Every place and person Rufus had ever encountered lay before him in vast, neon pantomime; a necropolis built for him. Though parts seemed miles away, he could still see the tiniest detail with absolute clarity when he focused. He saw his first memories: slamming doors, screaming adults, the taste of iron in his mouth.
“I don’t want to be here anymore,” Rufus said quietly.
THIS IS YOUR LIFE. DO YOU NOT LIKE IT? Rufus heard the faintest hint of dejection in Watcher’s voice. WHAT ABOUT THAT?
Rufus looked where Watcher pointed and the city immediately presented him with a face he hadn’t seen in years, and never expected to see again.
Watcher faded as the memory consumed Rufus.
An infinity ago, Rufus and the lost face chased the sun and when the sea gave out they climbed onto a far-off pier and ran to the end and shouted because they were young and free and would never be this happy again.

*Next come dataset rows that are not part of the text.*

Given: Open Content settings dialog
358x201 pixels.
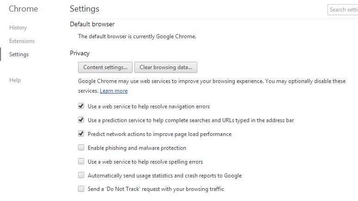Looking at the screenshot, I should click(x=105, y=67).
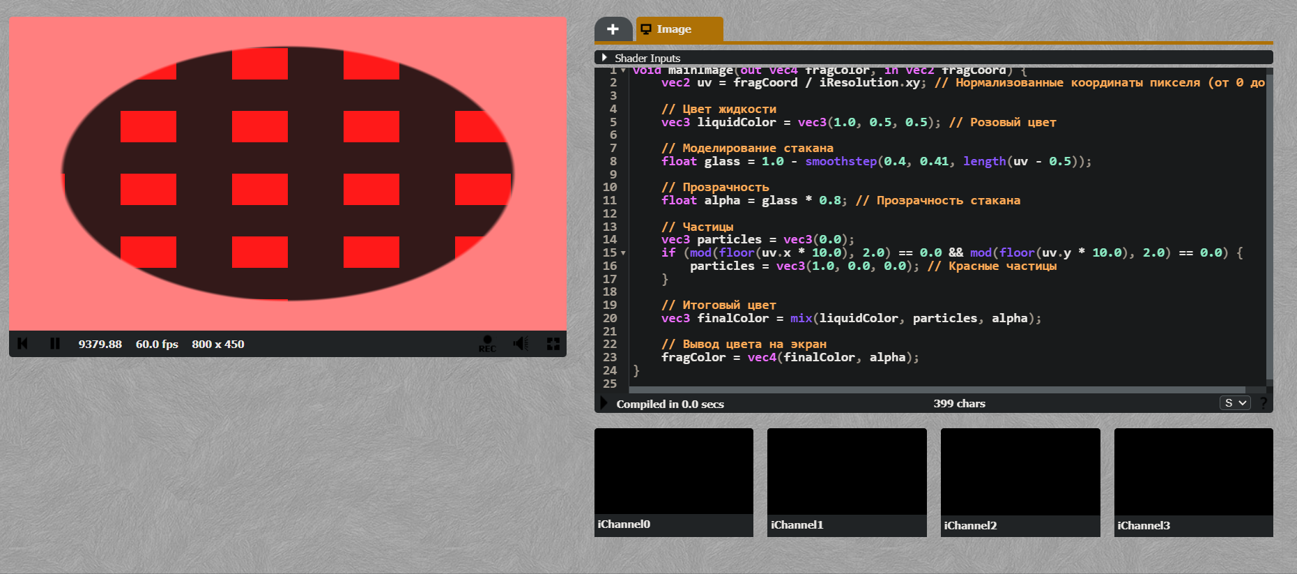The width and height of the screenshot is (1297, 574).
Task: Click the code editor horizontal scrollbar
Action: pyautogui.click(x=934, y=390)
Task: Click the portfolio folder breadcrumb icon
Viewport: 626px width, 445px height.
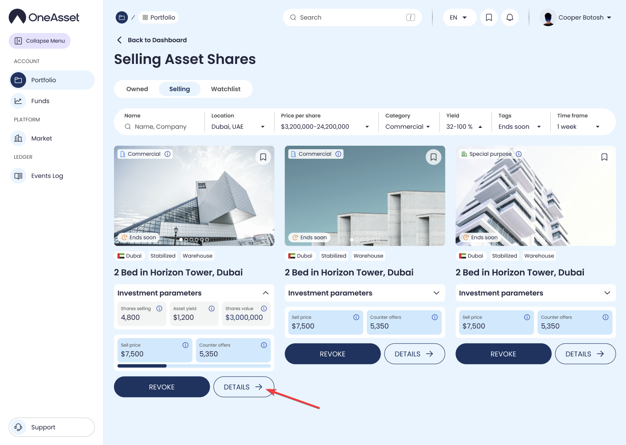Action: [x=122, y=17]
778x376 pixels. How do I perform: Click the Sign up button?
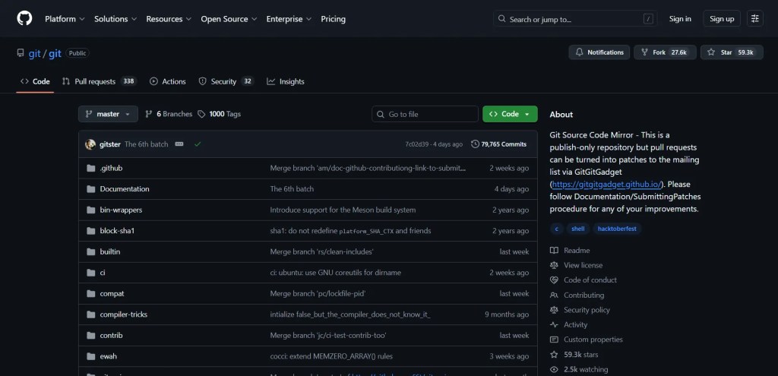coord(721,19)
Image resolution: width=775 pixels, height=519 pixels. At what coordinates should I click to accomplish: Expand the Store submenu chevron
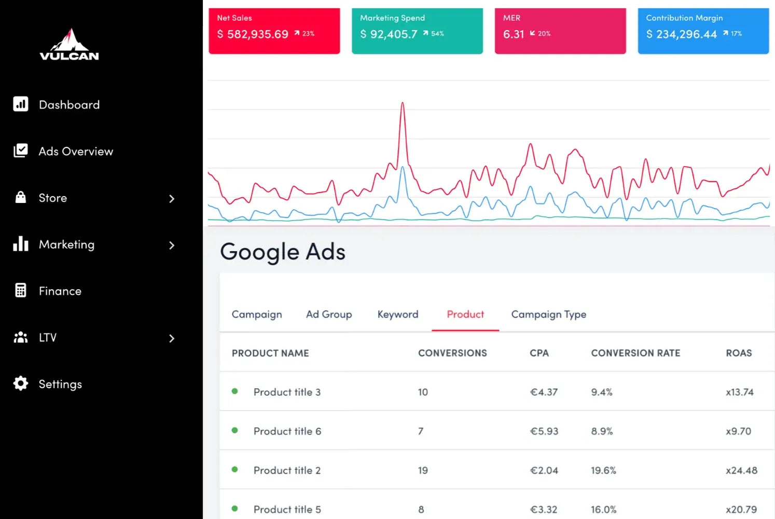(172, 199)
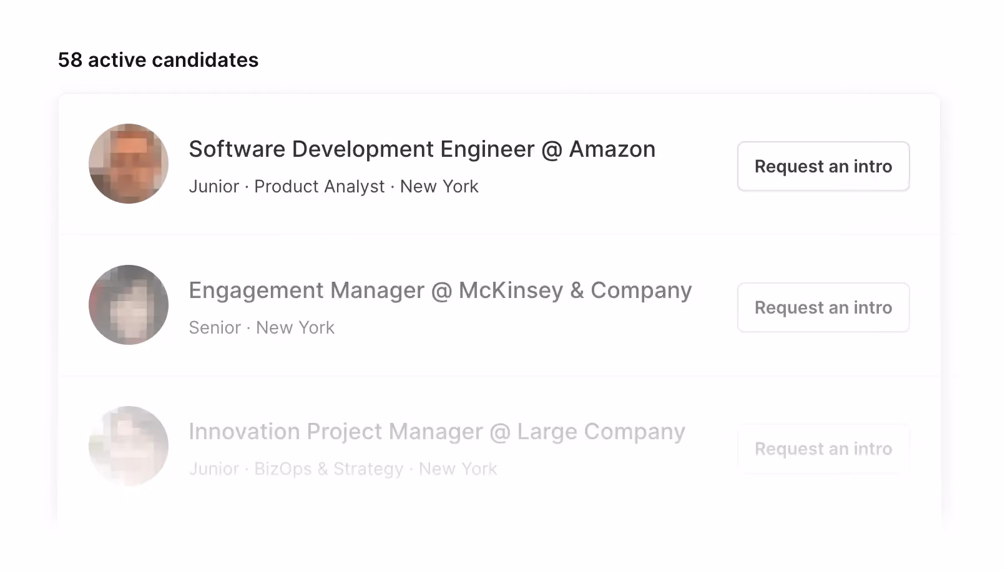Click 'New York' on the Innovation Project Manager row
The image size is (1005, 571).
click(x=458, y=469)

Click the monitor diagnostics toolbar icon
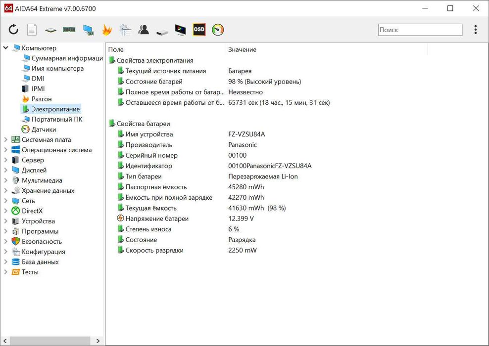(181, 30)
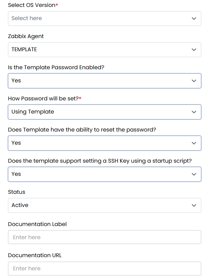Open the SSH Key startup script dropdown
This screenshot has height=280, width=212.
104,174
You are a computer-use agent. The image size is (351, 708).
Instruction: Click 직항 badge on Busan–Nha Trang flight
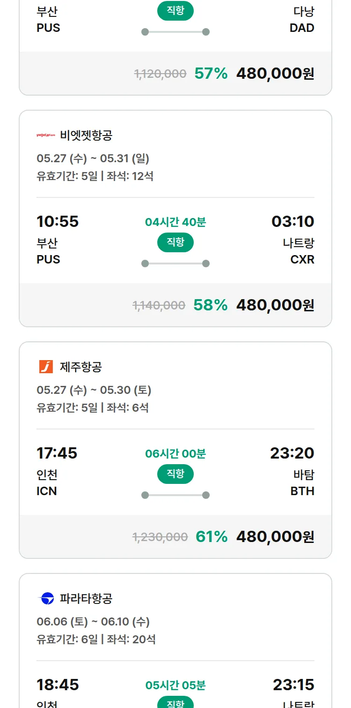176,242
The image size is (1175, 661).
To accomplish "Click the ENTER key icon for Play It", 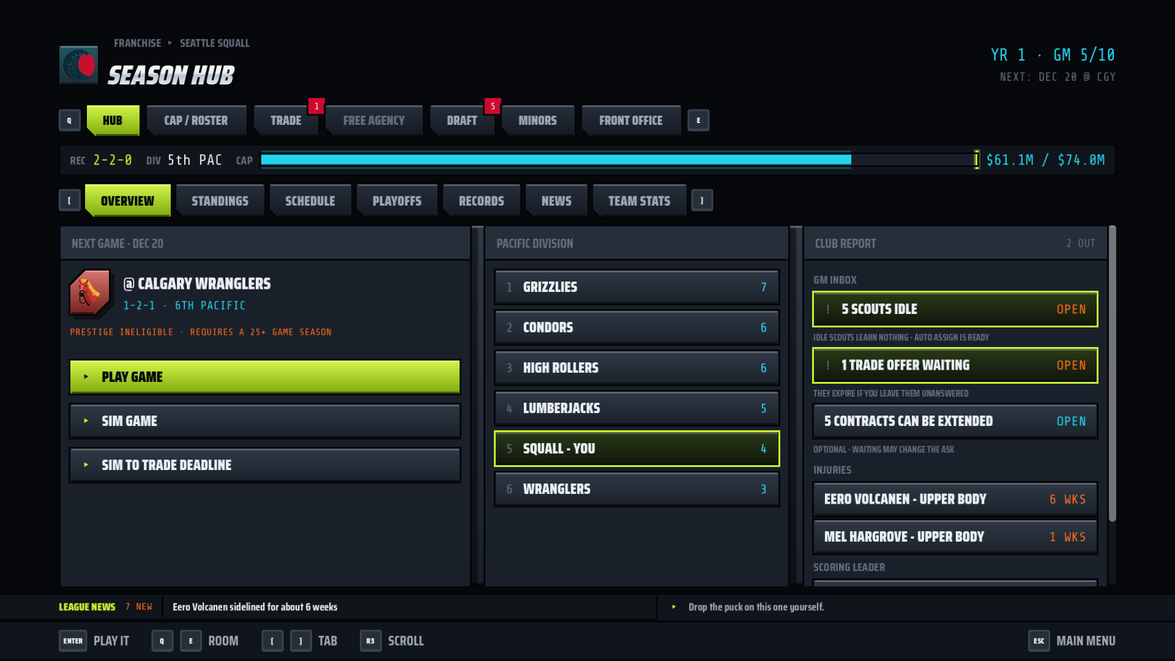I will [73, 641].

They slept on the dunes, staring up at the stars, absorbing the universe.
Watcher faded back into view and touched Rufus, pulling him out of the moment. And then he felt the thing he swore did not exist.
As the flickering lights of the city dimmed, he felt more connected to the living world than ever before. It was as if all of humanity was represented by a waning candle in a dark room, and the more the candle dimmed, the more his eyes could see the true shape of the Void. There was so much more to the world than just the things he could see and feel; there were boundaries within invisible cities, silent gears steadily moving the world along pre-ordained tracks, guiding civilization from one zenith to the next. And then it hit Rufus with ferocious love; the world was a sacred place, and he belonged in such a world, for he was loved.
Rufus looked up at Watcher, tears streaking his face. “I can see the morning,” he breathed, and saw the dawn break over the city’s horizon; and beyond the dawn saw the aftermath of the crash looming over them like a fresco of stars, and Watcher led him to the end.
-
STARLIGHT
-
V \\ STARLIGHT
Time was a tectonic concept.
As Rufus’s consciousness faded, he found himself walking toward the stars, closer to the beginning than he’d ever been.
“The light at the end looks different than I’d imagined,” he murmured.
YOU ALL SEEM TO LIKE THE STARLIGHT, Watcher offered.
Rufus stepped out into the vast oblivion, awash in stars.